Tommy stared blankly at the picture in front of him. The girl was pressing her breasts together with her hands so they stood out like two balloons, had pursed her mouth into a pout. It looked sick. He had thought he was going to jack off, but there must be something wrong with his brain, because he thought the girl looked like a freak. He folded the magazine up with unnatural slowness, tucked it back in under the sofa cushions. Every little movement directed by conscious thought. Wasted. He was utterly wasted with glue fumes. And that was good. No world. Only the room he was in, and outside that... a billowing desert.

Staffan.

He tried to think about Staffan. Couldn't. Didn't get ahold of him. Only saw that cardboard cutout of the policeman up at the post office. Lifesize. To scare off any would-be robbers.

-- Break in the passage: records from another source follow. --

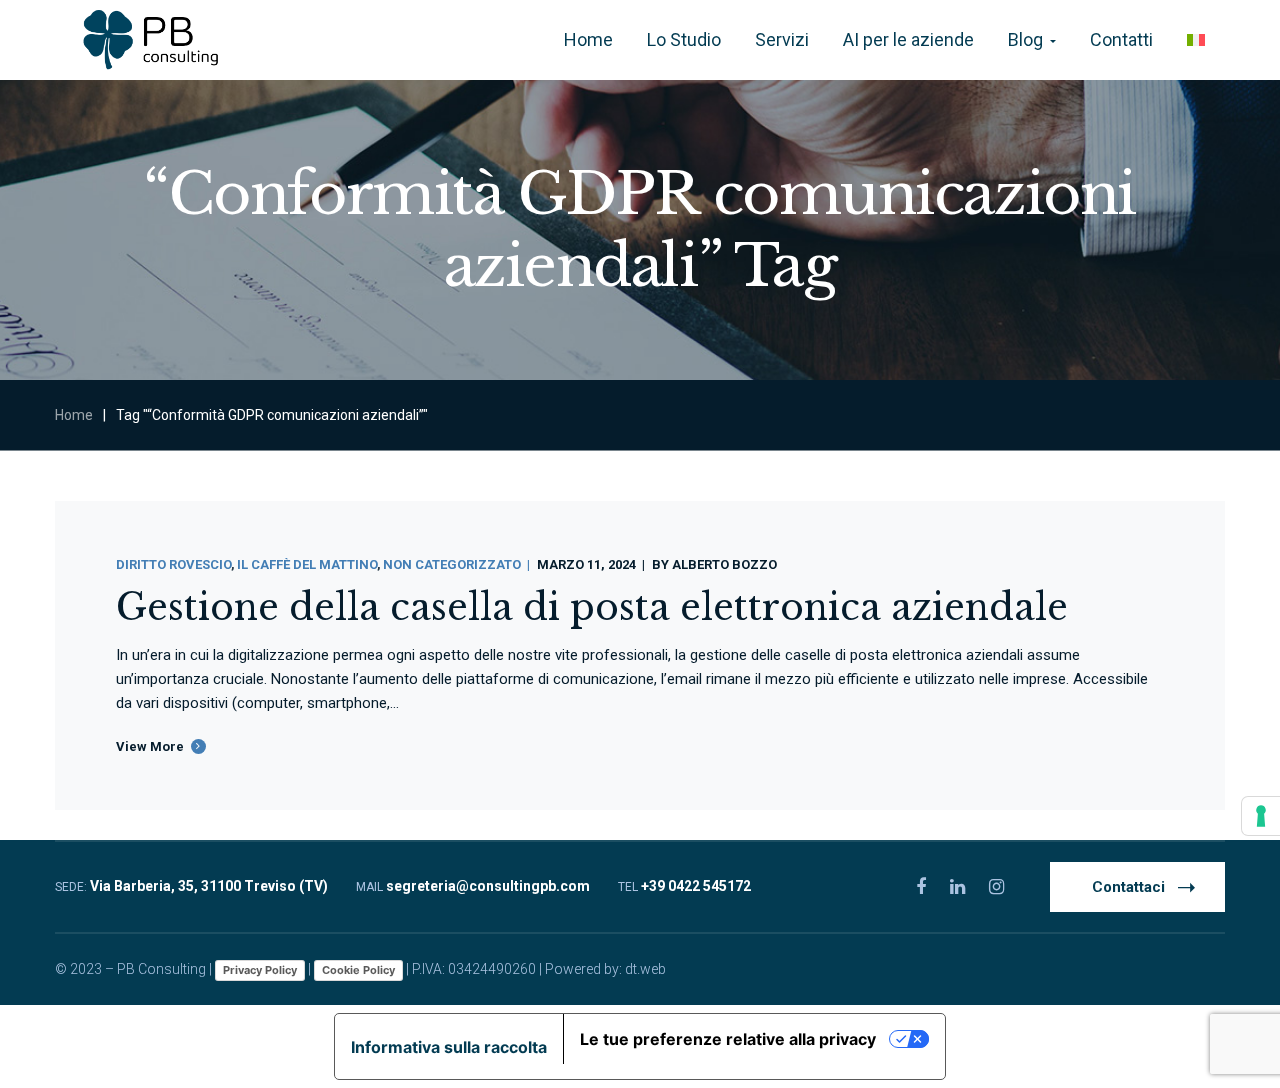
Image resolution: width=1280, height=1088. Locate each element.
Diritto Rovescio (173, 564)
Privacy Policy (260, 970)
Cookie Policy (358, 970)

Should we rob the post office?

Man, you must be crazy! Can't you see the cardboard policeman is
there?

Tommy giggled when the cardboard policeman's face took on Staffan's features. Assigned as punishment. To guard the post office. There was something written on the cutout as well, what was it?

Crime doesn't pay.
No.
The police are watching you.
No. What the hell was it?
Watch out! I'm a champion pistol-shooter!

Tommy laughed. Laughed more. Laughed until he shook and thought the naked bulb in the ceiling was swinging to and fro in time with his laughter. Giggled at it.
Watch out! The cardboard policeman! With his
cardboard gun! And his cardboard head!

There was a knock inside his head. Someone wanted to come into the post office.

The cardboard policeman pricks up his ears. There are two hundred cardboards at the post office. Undo the safety. Bang-bang.

Knock. Knock. Knock.

Bang.

.. . Staffan .. . Mom, shit. ..

Tommy stiffened. Tried to think. Couldn't. Just a ragged cloud in his head. Then he calmed down. Maybe it was Robban or Lasse. It could be Staffan. And he was made of cardboard.

Penis-dummy, cardboard-mummy.

Tommy cleared his throat, said thickly: "Who is it?" It s me. He recognized the voice, couldn't place it. Not Staffan, at any rate. Not paper-Papa.

Barba-papa. Stop it.

"Who are you, then?"

"Can you open?"

"The post office is closed for the day. Come back in five years."

"I have money."

"Paper money?"

"Yes."

"That's good."

He got up out of the couch. Slowly, slowly. The contours of things didn't want to stay put. His head was full of lead.